Electronic Theses and Dissertations

Date

2021

Document Type

Dissertation

Degree Name

Doctor of Philosophy

Department

Civil Engineering

Committee Chair

Claudio Meier

Committee Member

Dorian J Burnette

Committee Member

Robert L Hunt

Committee Member

Farhad Jazaei

Abstract

Runoff generation in a watershed is a highly complex process whose estimation is vital in performing engineering tasks such as flooding risk assessments and design of hydraulic structures. Because natural rainfall-runoff processes are complex and inherently nonlinear, they are difficult to quantify or parametrize. In engineering hydrology, this issue has been mostly circumvented by using highly simplified, lumped approaches.
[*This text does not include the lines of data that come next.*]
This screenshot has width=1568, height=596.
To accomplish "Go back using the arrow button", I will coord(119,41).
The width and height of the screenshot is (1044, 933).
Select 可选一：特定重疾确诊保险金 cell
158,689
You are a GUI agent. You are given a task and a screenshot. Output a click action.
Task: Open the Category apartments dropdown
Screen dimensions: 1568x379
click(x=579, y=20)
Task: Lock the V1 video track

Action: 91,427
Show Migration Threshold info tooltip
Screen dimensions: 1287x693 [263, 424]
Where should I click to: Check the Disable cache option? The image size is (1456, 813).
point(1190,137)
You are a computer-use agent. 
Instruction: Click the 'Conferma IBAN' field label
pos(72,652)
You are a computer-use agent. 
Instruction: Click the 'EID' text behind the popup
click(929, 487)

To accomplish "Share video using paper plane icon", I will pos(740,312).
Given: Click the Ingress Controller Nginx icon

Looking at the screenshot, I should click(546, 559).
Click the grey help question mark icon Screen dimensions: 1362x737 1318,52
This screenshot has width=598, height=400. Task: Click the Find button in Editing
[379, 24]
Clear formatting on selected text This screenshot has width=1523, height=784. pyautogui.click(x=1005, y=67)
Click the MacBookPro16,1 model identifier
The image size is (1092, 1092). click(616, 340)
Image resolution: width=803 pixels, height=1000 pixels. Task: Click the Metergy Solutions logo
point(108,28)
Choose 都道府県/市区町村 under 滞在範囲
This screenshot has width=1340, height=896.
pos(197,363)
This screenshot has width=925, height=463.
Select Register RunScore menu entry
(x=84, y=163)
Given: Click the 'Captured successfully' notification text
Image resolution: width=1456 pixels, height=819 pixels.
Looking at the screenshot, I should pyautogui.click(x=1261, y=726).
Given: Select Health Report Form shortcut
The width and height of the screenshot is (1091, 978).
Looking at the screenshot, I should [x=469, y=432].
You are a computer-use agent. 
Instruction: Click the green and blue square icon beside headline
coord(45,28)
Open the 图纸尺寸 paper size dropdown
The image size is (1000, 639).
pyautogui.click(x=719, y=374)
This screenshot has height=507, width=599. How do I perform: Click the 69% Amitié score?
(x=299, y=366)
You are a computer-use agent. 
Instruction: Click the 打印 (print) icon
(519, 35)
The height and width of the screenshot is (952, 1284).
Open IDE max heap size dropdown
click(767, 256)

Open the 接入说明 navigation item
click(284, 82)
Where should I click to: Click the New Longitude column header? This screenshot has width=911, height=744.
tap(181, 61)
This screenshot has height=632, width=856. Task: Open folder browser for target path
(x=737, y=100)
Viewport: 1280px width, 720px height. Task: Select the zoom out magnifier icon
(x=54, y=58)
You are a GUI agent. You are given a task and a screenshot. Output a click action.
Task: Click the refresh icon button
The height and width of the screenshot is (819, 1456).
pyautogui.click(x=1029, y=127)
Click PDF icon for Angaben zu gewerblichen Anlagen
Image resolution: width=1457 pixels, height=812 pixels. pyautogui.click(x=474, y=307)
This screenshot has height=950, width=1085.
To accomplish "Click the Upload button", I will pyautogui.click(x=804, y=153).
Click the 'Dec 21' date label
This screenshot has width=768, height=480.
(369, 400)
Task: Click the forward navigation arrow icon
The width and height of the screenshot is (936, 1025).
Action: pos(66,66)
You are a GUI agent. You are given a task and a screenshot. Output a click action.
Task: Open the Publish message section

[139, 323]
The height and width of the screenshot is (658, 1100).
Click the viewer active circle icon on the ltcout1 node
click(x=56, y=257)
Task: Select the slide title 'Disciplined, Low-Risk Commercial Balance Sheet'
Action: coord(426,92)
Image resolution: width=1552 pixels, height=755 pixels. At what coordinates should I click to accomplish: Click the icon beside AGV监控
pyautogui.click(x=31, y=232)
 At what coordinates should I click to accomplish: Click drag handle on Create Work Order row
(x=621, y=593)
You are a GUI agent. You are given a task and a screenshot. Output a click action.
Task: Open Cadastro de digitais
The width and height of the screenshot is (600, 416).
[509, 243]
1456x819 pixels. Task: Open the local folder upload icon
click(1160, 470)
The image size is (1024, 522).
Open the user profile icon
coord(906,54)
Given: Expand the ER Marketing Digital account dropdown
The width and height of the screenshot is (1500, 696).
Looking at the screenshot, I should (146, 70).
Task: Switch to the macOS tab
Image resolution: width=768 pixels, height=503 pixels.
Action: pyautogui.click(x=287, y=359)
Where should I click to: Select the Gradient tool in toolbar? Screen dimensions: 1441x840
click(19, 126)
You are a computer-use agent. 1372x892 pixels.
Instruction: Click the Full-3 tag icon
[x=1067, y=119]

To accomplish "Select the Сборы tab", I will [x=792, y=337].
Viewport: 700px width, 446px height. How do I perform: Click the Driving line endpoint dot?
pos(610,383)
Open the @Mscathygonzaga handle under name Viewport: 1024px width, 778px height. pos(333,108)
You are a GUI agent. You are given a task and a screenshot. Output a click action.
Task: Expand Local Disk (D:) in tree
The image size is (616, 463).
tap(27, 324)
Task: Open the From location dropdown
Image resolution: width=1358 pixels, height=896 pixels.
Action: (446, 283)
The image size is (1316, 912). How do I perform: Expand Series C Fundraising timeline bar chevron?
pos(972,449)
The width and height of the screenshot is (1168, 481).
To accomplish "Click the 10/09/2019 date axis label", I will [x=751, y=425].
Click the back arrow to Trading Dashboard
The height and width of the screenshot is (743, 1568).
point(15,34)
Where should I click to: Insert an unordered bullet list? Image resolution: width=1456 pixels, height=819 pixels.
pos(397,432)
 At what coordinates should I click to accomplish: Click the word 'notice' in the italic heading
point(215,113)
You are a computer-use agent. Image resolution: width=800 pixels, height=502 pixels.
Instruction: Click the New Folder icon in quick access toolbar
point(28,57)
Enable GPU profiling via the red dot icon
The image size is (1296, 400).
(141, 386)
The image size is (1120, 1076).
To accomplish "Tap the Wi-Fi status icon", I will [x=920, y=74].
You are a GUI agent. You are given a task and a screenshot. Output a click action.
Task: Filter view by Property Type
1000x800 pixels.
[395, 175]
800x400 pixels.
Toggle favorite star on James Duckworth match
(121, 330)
Typically, losses are abstracted from a total precipitation hyetograph (representing either an actual or a design storm, depending on the application) to obtain the effective rainfall component, that is understood to result in the corresponding flood event. Then, this effective precipitation is converted into direct runoff, assuming that the basin’s effective rainfall - direct runoff transfer function, i.e., its unit hydrograph (UH), is unique and that the basin response is linear. Recent studies on watershed rainfall-runoff response have mostly focused on adding more complexity to spatially distributed, dynamic models, which are purported to be physically based, attempting to incorporate some of the processes behind the simpler runoff-generation mechanisms, such as that of Horton. However, such models necessarily require data-intensive descriptions of the spatial variability in rainfall input and basin’s characteristics. In this study, we analyze rainfall-runoff responses with simplified lumped approaches like the UH method. These are still extensively applied as they underlie most hydrological methods sanctioned by US Federal agencies. After deriving UHs for a large number of selected events in five rivers of West Tennessee, we observe that these vary widely for each watershed, contradicting the prevalent notion of linearity in response, as represented by a single, average UH. However, for all studied basins, the variability in the resultant UHs can be well explained by two variables related to the watershed’s antecedent conditions: the base flow at the beginning of each event and the average antecedent soil moisture condition. Based on this, we propose a variable-UH methodology, that is satisfactorily applied to rainfall-runoff modeling at the event scale as well as flood forecasting. Our results could be used to generate simple, deterministic rainfall-runoff methods that are able to independently account for the effect of a basin’s antecedent conditions.

Comments

Data is provided by the student.”

Library Comment

Dissertation or thesis originally submitted to ProQuest.